> [YOUR TASK]:
Copy the part of the basophil activation test text that begins with "Perhaps most striking: when" and ends with "routine clinical practice.", switching every "children" to "kids".
[Opening SELECTED TEXT section]
CRD also helps allergists distinguish between a true food allergy and cross-reactivity. If you’re allergic to birch pollen, for example, your blood might show IgE to peanut proteins that structurally resemble birch pollen proteins, even though you can eat peanuts safely. CRD can identify that pattern and spare you an unnecessary food restriction. Availability is expanding, but CRD is not yet standard at every allergy clinic.
The Basophil Activation Test: A Promising Step Forward
The basophil activation test (BAT) measures how your white blood cells respond when exposed to a food allergen in a lab dish. Instead of simply detecting whether antibodies exist (as IgE tests do), BAT checks whether those antibodies actually activate an immune response. This makes it functionally closer to what happens during a real allergic reaction, without the risk of eating the food.
Recent European guidelines now recommend BAT as an intermediate step before referring patients for oral food challenges. The data supporting this is compelling. In a study of cow’s milk allergy in children, BAT achieved a diagnostic accuracy score of 0.90 (on a 0-to-1 scale) for baked milk allergy, compared to 0.79 for IgE blood tests and 0.70 for skin prick tests. For fresh milk allergy, BAT scored 0.81 versus 0.74 for blood tests and 0.78 for skin testing.
Perhaps most striking: when researchers used BAT to sort children into “clearly allergic,” “clearly not allergic,” and “uncertain” categories, only 49% of children still needed an oral food challenge. By comparison, skin prick tests left 99% of children still needing a challenge, and blood tests left 82% uncertain. BAT is currently available primarily at specialized academic centers and is not yet widely offered in routine clinical practice.
IgG Food Sensitivity Tests Are Not Valid
IgG food panel tests, widely marketed online and at wellness clinics, claim to identify food sensitivities by measuring a different class of antibody than the IgE tests used in allergy diagnosis. These tests have never been scientifically proven to diagnose food allergies or food intolerances. The presence of IgG antibodies to food is a normal immune response to eating. Higher levels of one subtype, IgG4, are actually associated with tolerance to a food rather than a problem with it.
[Closing SELECTED TEXT section]
[Opening DATA PROVIDED section]
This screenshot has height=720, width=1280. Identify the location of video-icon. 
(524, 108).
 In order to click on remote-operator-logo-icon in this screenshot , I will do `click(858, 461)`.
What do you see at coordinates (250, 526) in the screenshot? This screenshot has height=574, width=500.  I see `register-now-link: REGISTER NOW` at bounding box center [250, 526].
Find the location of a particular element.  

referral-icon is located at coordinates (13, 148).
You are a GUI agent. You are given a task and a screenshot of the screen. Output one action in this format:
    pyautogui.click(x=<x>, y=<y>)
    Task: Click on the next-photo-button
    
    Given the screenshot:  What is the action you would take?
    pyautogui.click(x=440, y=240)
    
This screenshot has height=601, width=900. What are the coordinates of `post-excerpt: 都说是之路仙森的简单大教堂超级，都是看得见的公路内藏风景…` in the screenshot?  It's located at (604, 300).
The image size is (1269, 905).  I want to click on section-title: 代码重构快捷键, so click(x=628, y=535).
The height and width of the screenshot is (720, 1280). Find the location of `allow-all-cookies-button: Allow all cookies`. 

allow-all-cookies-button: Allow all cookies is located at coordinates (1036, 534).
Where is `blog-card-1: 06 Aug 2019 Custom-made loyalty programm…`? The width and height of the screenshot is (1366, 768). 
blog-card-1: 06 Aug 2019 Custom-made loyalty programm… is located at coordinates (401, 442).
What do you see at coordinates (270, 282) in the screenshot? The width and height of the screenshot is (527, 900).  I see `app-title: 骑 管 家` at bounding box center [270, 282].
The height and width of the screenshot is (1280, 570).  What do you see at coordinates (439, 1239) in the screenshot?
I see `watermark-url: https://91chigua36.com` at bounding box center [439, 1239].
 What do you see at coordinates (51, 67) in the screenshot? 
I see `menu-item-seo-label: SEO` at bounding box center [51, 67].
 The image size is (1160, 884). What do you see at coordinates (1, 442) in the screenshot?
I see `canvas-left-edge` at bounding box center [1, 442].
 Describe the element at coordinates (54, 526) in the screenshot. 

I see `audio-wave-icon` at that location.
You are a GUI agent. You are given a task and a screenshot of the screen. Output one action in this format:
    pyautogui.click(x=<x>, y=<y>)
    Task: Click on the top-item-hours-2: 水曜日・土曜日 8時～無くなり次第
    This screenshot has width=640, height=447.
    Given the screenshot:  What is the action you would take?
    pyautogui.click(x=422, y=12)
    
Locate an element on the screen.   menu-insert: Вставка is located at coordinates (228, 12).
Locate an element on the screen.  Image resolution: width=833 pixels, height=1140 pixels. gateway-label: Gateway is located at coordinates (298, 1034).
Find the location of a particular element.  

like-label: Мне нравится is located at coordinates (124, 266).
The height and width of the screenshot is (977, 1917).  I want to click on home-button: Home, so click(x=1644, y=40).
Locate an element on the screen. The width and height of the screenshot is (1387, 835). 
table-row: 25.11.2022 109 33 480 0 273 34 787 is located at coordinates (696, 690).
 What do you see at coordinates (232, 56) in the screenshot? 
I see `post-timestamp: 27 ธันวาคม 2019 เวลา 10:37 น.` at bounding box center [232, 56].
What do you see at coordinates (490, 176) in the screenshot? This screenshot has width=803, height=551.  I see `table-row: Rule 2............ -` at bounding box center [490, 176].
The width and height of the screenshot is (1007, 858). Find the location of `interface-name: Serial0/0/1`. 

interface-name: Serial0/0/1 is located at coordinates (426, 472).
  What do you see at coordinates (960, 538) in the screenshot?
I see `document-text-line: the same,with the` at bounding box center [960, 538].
[Closing DATA PROVIDED section]
> [COMPLETED EXERCISE]:
Perhaps most striking: when researchers used BAT to sort kids into “clearly allergic,” “clearly not allergic,” and “uncertain” categories, only 49% of kids still needed an oral food challenge. By comparison, skin prick tests left 99% of kids still needing a challenge, and blood tests left 82% uncertain. BAT is currently available primarily at specialized academic centers and is not yet widely offered in routine clinical practice.